[TASK MATERIAL — start]

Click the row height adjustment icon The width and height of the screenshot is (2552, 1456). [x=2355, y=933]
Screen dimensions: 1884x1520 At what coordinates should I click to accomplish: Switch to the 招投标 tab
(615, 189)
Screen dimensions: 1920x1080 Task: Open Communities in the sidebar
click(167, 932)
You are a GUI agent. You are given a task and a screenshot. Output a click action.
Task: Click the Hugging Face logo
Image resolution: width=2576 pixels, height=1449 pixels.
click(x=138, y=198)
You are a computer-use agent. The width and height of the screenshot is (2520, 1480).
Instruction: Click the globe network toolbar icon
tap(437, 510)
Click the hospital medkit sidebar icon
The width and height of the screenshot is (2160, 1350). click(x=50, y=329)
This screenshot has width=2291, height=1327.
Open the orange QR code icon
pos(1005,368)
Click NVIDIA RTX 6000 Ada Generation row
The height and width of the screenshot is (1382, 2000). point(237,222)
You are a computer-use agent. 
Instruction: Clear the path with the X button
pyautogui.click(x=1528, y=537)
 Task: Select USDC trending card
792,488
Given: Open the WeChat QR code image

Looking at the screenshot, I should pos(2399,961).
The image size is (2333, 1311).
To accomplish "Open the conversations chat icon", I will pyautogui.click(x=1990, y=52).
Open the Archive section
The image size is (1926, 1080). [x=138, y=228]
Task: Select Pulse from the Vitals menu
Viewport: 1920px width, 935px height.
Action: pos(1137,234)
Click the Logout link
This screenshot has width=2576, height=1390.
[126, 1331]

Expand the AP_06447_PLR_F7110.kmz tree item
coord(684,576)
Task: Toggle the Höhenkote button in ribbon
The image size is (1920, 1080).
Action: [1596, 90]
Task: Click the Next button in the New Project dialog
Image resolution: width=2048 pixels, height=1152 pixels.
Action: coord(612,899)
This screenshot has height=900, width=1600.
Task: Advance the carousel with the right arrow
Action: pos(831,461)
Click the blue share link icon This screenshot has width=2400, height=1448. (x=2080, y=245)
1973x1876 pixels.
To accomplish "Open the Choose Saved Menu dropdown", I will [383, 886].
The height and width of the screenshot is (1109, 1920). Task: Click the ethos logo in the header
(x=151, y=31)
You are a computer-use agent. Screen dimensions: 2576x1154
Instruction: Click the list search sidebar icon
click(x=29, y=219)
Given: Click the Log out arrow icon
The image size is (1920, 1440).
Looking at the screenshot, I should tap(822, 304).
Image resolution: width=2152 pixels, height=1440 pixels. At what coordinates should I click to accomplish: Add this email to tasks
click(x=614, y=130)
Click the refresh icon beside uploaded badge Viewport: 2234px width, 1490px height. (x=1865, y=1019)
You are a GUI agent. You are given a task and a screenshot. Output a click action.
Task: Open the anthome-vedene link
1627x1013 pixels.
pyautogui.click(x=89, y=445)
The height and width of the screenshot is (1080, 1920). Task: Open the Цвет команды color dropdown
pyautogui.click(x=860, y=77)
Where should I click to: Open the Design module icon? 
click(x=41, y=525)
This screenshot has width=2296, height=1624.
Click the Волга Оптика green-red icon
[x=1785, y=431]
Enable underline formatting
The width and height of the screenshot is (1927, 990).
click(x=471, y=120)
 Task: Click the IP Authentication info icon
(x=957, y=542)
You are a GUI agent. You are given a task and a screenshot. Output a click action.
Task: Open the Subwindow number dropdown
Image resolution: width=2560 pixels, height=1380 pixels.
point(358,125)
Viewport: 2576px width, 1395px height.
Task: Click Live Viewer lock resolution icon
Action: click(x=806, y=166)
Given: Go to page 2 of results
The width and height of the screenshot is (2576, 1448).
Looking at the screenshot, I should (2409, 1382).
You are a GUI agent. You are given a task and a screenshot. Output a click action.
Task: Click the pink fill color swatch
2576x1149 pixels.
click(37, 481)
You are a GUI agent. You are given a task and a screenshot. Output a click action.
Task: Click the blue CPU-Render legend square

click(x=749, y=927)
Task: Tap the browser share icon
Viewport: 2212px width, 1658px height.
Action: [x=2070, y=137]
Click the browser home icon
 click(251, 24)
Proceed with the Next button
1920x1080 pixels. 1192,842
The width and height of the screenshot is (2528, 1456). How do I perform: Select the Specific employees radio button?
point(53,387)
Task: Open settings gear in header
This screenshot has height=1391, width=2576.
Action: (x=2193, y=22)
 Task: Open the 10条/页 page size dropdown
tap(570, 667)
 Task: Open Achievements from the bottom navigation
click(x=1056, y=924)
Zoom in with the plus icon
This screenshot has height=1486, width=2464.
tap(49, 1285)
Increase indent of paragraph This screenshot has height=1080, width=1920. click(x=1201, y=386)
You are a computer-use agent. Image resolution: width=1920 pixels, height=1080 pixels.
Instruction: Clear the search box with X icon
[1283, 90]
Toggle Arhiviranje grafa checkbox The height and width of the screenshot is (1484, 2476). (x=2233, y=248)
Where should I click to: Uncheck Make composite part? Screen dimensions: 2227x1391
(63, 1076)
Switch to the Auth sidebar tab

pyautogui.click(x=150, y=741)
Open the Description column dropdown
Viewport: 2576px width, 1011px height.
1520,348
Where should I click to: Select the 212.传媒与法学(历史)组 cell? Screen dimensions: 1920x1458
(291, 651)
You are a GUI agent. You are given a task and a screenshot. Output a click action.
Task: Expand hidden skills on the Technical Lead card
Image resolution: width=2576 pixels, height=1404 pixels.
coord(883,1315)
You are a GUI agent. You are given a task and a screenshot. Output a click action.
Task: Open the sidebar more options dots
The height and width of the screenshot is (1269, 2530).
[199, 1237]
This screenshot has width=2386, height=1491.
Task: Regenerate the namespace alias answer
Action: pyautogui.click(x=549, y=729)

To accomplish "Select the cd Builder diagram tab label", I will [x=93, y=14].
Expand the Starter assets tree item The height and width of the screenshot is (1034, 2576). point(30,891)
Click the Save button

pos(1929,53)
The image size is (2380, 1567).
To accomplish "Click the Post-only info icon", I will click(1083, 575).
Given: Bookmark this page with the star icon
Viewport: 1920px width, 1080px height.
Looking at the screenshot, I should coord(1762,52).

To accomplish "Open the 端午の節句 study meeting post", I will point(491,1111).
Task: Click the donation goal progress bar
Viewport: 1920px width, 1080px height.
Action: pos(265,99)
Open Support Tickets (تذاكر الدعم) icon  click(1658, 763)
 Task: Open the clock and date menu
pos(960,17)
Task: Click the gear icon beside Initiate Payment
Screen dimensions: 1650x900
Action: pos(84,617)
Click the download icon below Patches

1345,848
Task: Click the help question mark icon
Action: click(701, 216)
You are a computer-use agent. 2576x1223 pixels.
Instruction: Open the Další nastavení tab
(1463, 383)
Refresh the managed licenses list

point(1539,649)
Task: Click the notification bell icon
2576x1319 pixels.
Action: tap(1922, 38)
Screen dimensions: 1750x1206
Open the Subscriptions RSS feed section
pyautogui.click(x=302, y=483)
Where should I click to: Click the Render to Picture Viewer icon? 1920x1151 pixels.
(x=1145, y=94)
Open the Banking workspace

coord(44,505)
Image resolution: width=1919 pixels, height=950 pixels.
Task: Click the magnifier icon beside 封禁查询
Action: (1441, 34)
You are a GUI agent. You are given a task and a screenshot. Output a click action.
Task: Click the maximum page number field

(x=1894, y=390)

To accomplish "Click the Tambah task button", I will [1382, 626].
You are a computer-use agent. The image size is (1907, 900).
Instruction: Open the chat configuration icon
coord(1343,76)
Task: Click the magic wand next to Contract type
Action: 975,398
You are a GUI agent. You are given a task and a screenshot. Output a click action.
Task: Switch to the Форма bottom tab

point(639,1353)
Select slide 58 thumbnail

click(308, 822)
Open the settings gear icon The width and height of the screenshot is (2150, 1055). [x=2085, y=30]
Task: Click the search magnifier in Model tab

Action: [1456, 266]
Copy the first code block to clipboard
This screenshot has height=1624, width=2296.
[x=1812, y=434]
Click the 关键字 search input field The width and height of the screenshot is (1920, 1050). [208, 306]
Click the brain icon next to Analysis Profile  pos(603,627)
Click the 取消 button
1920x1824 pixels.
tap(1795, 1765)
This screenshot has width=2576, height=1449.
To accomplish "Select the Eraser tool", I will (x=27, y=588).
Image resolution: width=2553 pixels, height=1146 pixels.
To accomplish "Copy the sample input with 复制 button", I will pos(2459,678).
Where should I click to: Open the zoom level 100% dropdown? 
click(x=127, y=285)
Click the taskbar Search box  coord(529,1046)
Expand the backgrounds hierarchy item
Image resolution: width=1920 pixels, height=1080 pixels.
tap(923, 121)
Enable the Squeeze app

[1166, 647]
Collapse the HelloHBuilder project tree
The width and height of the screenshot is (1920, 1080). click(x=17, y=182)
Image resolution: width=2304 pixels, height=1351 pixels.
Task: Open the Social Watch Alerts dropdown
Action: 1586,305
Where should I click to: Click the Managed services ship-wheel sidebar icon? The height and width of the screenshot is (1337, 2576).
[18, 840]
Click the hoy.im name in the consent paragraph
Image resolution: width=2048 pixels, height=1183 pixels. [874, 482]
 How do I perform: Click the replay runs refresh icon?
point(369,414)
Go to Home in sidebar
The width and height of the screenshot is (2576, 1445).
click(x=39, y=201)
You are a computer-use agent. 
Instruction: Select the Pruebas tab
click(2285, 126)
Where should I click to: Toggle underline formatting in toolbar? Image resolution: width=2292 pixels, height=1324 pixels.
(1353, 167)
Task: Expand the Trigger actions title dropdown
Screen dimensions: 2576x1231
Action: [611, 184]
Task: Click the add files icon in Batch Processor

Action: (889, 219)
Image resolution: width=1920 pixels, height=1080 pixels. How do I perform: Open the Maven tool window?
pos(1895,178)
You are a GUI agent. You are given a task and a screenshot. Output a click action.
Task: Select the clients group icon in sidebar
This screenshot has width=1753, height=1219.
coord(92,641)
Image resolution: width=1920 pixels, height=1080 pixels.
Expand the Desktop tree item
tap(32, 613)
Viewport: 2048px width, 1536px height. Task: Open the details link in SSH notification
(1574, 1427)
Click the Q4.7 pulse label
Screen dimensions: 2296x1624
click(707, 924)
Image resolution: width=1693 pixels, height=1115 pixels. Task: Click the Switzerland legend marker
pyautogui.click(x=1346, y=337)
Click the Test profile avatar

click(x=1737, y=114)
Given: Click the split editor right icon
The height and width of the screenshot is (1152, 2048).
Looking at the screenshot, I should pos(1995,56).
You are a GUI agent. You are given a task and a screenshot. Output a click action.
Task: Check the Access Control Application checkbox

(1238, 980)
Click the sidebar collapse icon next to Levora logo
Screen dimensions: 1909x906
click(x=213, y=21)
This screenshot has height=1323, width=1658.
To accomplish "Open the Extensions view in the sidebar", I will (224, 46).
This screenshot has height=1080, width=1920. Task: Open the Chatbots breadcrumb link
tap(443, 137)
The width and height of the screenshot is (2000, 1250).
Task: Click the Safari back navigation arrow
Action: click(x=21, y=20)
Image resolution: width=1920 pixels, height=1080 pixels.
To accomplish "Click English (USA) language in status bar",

[TASK MATERIAL — finish]

## ACTIVITY
Only the lines from the start of the data to the line holding "The image size is (2333, 1311)." are wanted; return them exactly, both ends included.

## RESULT FOR THIS TASK
Click the row height adjustment icon The width and height of the screenshot is (2552, 1456). [x=2355, y=933]
Screen dimensions: 1884x1520 At what coordinates should I click to accomplish: Switch to the 招投标 tab
(615, 189)
Screen dimensions: 1920x1080 Task: Open Communities in the sidebar
click(167, 932)
You are a GUI agent. You are given a task and a screenshot. Output a click action.
Task: Click the Hugging Face logo
Image resolution: width=2576 pixels, height=1449 pixels.
click(x=138, y=198)
You are a computer-use agent. The width and height of the screenshot is (2520, 1480).
Instruction: Click the globe network toolbar icon
tap(437, 510)
Click the hospital medkit sidebar icon
The width and height of the screenshot is (2160, 1350). click(x=50, y=329)
This screenshot has width=2291, height=1327.
Open the orange QR code icon
pos(1005,368)
Click NVIDIA RTX 6000 Ada Generation row
The height and width of the screenshot is (1382, 2000). point(237,222)
You are a computer-use agent. 
Instruction: Clear the path with the X button
pyautogui.click(x=1528, y=537)
 Task: Select USDC trending card
792,488
Given: Open the WeChat QR code image

Looking at the screenshot, I should pos(2399,961).
The image size is (2333, 1311).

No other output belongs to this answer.